Frankly, if you think a “no guns” sign is automatically going to stop criminals from carrying a firearm, you’ve got much bigger problems with the size of the sign.
This lawsuit is a pretty blatant attempt to not only make it easier for establishments to legally ban guns from their property, but to actually encourage businesses to take that step.
As for the claim that former Texas Land Commissioner Jerry Patterson intentionally designed the signage to make it a burden to post, he calls the claim “bogus“.
“They’re complaining that the sign is too prominent essentially,” Patterson told Houston Public Media. “But if it’s that important to them, would they feel good with a two-inch-by-two-inch sign that had a handgun with a red circle around it and a red diagonal bar across it that nobody’s going to see?”
He also pointed out that the signs are not actually required. Gun carriers must leave a property if the owner tells them verbally that firearms are not welcome.
The lawsuit addresses this by saying that it would be impractical to advise each person who enters and would require hiring an employee just to do that.
“Decisions about how to protect worshippers and create a welcome environment are important to any congregation, and the requirements we’re challenging make those decisions far more complicated,” Bruce Beisner, minister of Bay Area Unitarian Universalist Church, said in a statement. “Our hope is to make it easier for houses of worship across the state to put in place the practices around firearms that make sense for them.”
Or, you know, you can just post the required signage and then the problem disappears.

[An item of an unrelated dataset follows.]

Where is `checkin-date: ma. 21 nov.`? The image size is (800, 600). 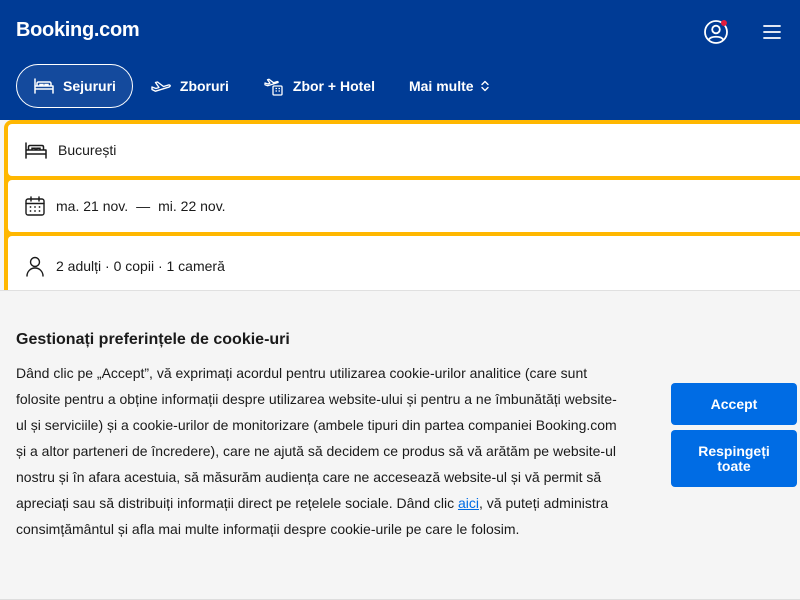
checkin-date: ma. 21 nov. is located at coordinates (92, 206).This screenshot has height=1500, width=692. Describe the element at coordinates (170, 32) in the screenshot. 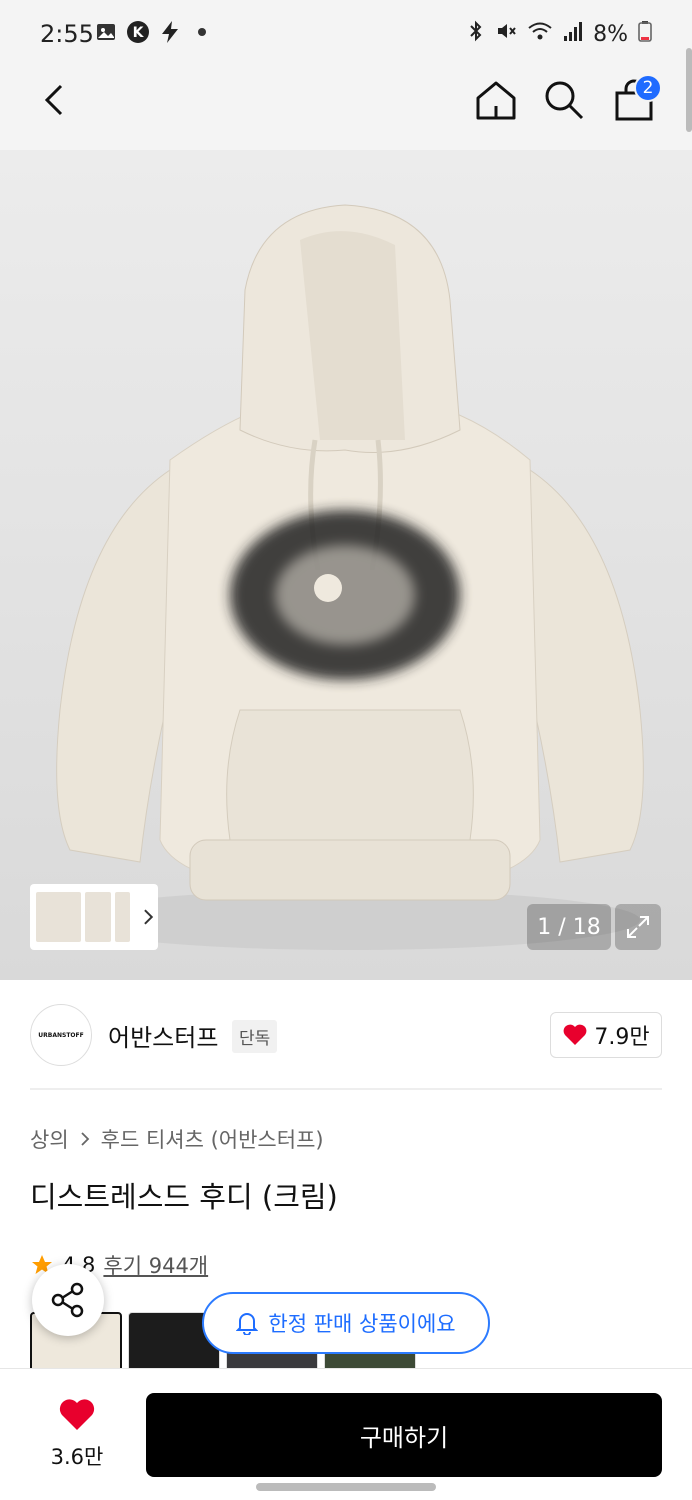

I suspect that this lawsuit isn’t going anywhere, but for Texas gun owners it should be another warning sign that Michael Bloomberg’s anti-gun group has its eyes on the Lone Star State. The group is already spending millions of dollars this election cycle in an attempt to flip the state House, and if they get a foothold in the legislature, expect a spate of gun control legislation to be filed along with their anti-Second Amendment lawsuits.